=== REQUIRED WORK ===
Skip the pictures and write out, word for word, the lines below from the one with "The width and" through the one with "You are a computer-use", inclusive.

########################################

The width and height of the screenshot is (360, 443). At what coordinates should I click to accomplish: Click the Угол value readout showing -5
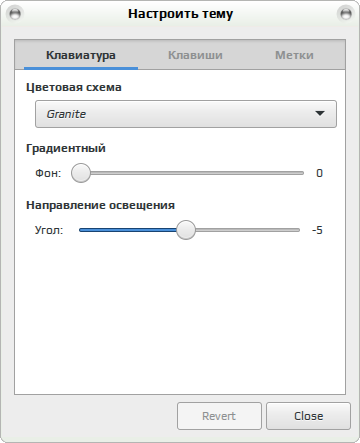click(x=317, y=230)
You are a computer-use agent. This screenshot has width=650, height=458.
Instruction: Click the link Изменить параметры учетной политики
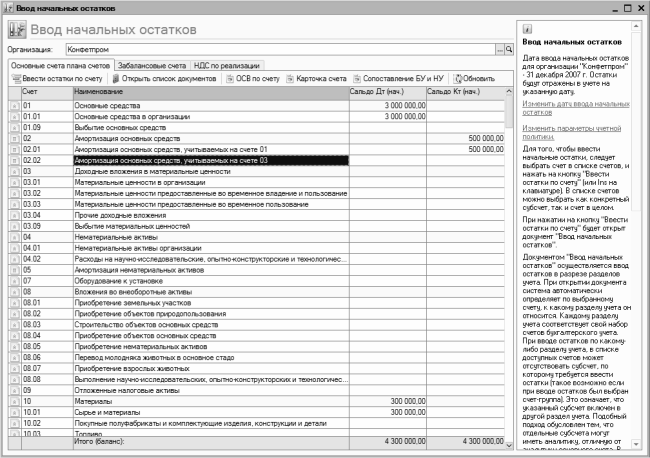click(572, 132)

########################################

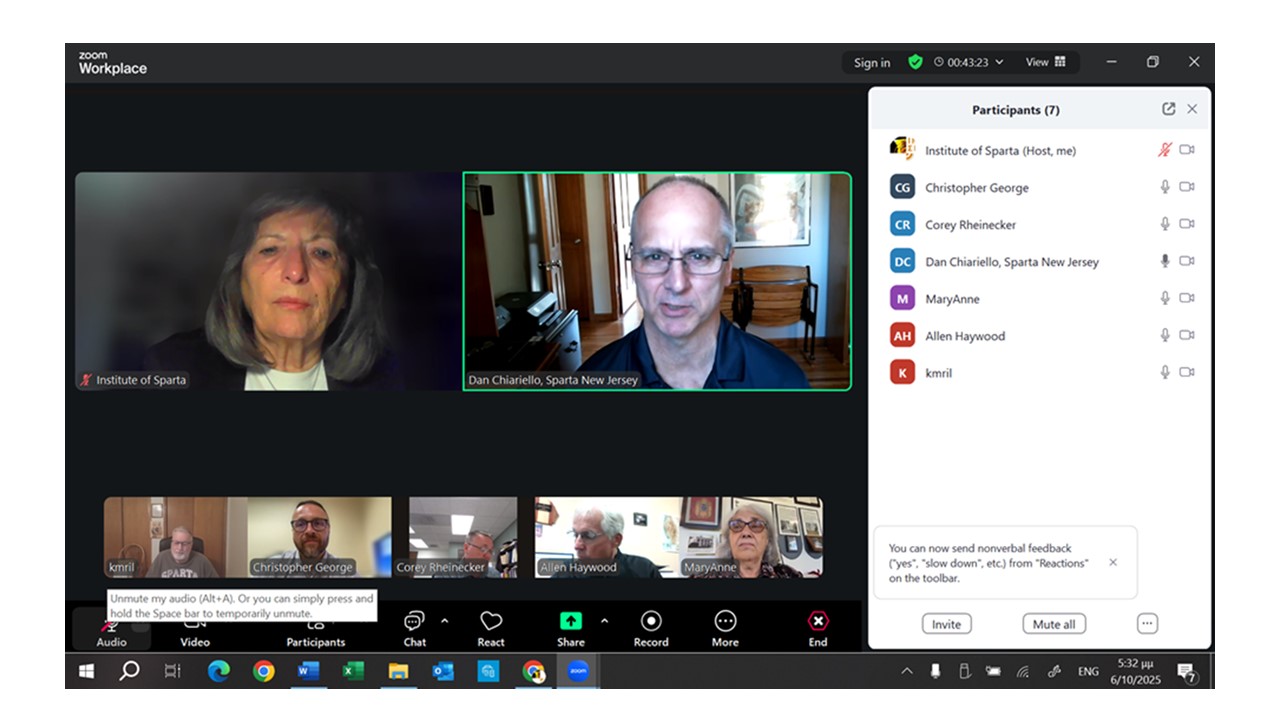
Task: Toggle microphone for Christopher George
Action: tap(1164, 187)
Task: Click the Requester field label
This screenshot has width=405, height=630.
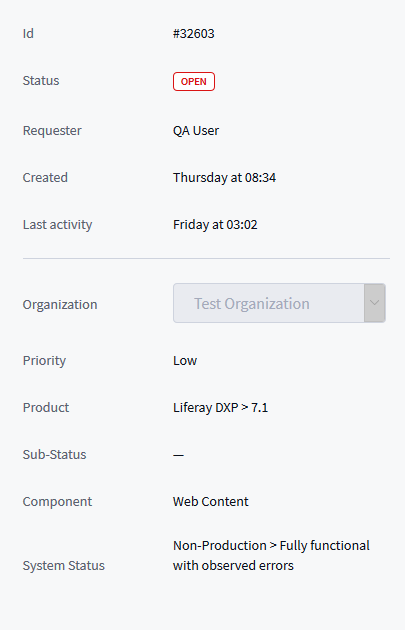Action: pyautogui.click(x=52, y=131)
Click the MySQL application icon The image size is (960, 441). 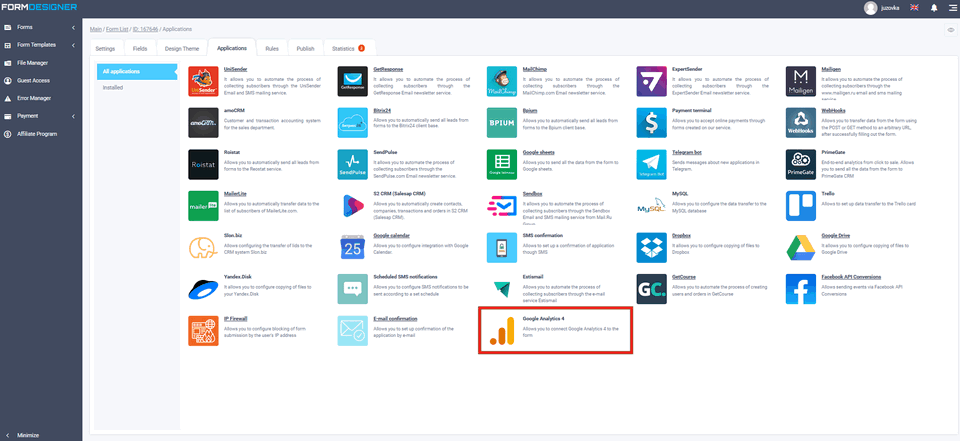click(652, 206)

########################################

=== OUTPUT BELOW ===
The width and height of the screenshot is (360, 443). At what coordinates should I click to accomplish: Click the Угол value readout showing -5
click(x=317, y=230)
You are a computer-use agent. This screenshot has width=650, height=458.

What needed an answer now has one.